Segment Start: EXTRACT

The policies surrounding immersive technologies are in a state of flux. We discuss a selection of European laws aimed at managing risks associated with immersive technologies. These include the General Data Protection Regulation, the Artificial Intelligence Act, and the Digital Services Act. In combination, these laws can limit the opportunities for influence and manipulation based on physical and behavioral data collected in XR. At the same time, there are also a number of policy gaps and ambiguities. For example, while all kinds of physical and behavioral data may be collected by XR providers if users consent, potentially very sensitive information can be derived from it. These policies do not fully cover the risk of 'doelverschuiving' (purpose shifting): information collected in one place can be used in another place, against the interests of the users. There is also uncertainty about the protection of neurodata.
Incentives are in place to create opportunities for Dutch and European businesses in the XR market. We discuss the investment from the Groeifonds for the Creative Industries Immersive Impact Coalition (CIIIC), the European Initiative on Virtual Worlds, and the Digital Markets Act. However, with investment in immersive technologies and wider adoption of these technologies in society, the risks also become more plausible.
We formulate a number of options for action for politicians and policymakers to mitigate the risks of immersive technologies. However, there are a number of inherent risks in these technologies that will remain when they are widely adopted. This has to do with the intimate data being collected. Once this data is available, it may be used for other purposes against the public interest.
Politicians will have to make a choice about some fundamental issues: where can immersive technologies help perpetuate and actualize public values (e.g., in therapeutic applications that have demonstrable health benefits), and where should these technologies not be applied at all because they affect public values too much (e.g., large-scale adoption of data-collecting XR devices in schools)? And are there certain types of data, such as neurodata and pupillary reflexes, that should not be collected at all because they tell so much about us and abuse is a realistic scenario? And to what extent is further hyper-personalization desirable in public spaces, or should certain domains remain XR-free?
Because immersive technologies have not yet seen a break-through on a large scale, policymakers and politicians have the opportunity to adjust the development and adoption of these technologies. Thus, the challenge for policymakers and politicians is to determine the ways in which the government wants to adjust the innovation dynamics surrounding immersive technologies, based on its duty to protect citizens' rights and public values.

Segment End: EXTRACT

** PROBLEMS TO SOLVE **
1. According to the text on immersive technology policy, which three European laws aim to manage risks tied to immersive technologies?
2. Retype the part of the text on immersive technology policy that begins at the words "Incentives are in" and stops after "become more plausible.".

Segment Start: PROVIDED INFORMATION

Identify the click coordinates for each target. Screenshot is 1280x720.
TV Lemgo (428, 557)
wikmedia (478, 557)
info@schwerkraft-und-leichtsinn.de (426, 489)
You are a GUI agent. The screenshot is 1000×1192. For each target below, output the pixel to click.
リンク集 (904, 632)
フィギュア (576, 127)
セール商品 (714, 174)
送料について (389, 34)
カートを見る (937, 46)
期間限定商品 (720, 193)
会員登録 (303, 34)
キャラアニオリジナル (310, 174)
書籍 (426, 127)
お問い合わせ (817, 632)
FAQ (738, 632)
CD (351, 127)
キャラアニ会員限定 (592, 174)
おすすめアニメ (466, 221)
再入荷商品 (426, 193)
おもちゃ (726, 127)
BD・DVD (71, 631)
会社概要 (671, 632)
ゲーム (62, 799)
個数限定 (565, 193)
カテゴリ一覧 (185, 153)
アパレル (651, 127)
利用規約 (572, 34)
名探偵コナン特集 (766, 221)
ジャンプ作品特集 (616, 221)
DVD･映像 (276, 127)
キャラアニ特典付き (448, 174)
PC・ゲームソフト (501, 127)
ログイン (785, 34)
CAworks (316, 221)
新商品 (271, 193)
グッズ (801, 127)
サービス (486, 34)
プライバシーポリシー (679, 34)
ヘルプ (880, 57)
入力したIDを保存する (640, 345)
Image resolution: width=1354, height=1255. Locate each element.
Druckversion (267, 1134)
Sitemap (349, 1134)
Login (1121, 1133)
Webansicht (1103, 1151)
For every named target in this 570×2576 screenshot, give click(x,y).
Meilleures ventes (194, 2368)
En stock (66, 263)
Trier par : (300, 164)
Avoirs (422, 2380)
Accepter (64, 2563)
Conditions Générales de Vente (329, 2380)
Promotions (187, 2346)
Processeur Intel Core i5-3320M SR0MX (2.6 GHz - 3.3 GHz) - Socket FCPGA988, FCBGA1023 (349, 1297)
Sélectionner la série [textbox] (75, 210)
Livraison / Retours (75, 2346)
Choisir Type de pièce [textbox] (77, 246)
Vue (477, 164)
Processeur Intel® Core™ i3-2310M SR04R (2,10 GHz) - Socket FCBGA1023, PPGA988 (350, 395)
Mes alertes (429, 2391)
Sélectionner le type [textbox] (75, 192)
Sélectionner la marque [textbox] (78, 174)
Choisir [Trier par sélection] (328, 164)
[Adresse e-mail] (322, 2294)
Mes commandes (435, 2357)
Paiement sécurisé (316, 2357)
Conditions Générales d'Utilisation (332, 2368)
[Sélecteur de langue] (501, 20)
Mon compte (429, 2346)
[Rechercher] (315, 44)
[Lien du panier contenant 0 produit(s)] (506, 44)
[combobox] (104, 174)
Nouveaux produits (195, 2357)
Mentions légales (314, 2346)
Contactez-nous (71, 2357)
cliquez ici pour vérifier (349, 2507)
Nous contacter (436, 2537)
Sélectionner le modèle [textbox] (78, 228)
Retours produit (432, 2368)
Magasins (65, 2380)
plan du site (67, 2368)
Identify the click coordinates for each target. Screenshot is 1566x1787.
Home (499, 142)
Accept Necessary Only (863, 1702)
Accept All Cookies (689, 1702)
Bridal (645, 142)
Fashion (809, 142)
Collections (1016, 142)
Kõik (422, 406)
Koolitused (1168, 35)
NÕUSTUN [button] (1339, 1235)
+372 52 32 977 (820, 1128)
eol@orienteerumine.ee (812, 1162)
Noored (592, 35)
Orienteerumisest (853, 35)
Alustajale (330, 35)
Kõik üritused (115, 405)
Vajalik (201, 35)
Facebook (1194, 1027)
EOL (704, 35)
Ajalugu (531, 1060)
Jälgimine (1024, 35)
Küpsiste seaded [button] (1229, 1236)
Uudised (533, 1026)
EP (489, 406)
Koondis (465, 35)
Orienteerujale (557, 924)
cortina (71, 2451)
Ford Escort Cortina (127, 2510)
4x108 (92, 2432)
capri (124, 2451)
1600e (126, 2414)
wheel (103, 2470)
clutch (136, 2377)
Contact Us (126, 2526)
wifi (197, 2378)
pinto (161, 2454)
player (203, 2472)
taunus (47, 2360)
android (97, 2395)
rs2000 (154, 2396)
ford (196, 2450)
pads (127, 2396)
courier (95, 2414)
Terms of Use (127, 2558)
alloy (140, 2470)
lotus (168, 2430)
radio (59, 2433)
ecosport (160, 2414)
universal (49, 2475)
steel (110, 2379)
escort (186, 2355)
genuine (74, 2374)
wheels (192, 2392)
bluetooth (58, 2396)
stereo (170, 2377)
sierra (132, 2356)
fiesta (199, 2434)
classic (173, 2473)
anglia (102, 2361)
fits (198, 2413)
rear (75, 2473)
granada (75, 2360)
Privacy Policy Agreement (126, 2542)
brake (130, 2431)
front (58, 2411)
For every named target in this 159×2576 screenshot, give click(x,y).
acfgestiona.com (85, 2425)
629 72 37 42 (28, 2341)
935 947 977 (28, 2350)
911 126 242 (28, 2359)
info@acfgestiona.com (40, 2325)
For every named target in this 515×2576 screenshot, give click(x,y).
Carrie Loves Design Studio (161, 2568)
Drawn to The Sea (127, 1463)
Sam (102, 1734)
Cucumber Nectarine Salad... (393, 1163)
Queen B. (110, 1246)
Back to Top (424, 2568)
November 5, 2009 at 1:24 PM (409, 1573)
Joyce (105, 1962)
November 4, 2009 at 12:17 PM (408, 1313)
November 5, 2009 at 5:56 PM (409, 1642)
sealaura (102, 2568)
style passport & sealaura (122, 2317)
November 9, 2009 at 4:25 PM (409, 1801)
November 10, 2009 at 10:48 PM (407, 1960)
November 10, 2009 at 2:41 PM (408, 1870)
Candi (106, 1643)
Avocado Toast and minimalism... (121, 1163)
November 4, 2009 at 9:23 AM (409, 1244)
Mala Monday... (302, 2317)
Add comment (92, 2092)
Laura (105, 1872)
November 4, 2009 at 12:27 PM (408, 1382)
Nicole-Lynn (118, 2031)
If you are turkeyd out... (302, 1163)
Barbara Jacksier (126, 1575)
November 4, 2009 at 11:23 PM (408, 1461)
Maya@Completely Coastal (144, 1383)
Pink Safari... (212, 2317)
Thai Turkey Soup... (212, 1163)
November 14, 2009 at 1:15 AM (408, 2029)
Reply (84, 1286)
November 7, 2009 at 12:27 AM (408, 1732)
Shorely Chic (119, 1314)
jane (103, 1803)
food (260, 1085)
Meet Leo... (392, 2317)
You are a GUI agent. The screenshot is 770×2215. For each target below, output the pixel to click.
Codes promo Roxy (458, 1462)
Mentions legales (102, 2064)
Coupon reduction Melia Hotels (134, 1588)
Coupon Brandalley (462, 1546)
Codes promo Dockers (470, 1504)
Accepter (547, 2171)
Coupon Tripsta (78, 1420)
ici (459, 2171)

Segment End: PROVIDED INFORMATION

** EXPECTED OUTPUTS **
1. The General Data Protection Regulation, the Artificial Intelligence Act, and the Digital Services Act.

2.
Incentives are in place to create opportunities for Dutch and European businesses in the XR market. We discuss the investment from the Groeifonds for the Creative Industries Immersive Impact Coalition (CIIIC), the European Initiative on Virtual Worlds, and the Digital Markets Act. However, with investment in immersive technologies and wider adoption of these technologies in society, the risks also become more plausible.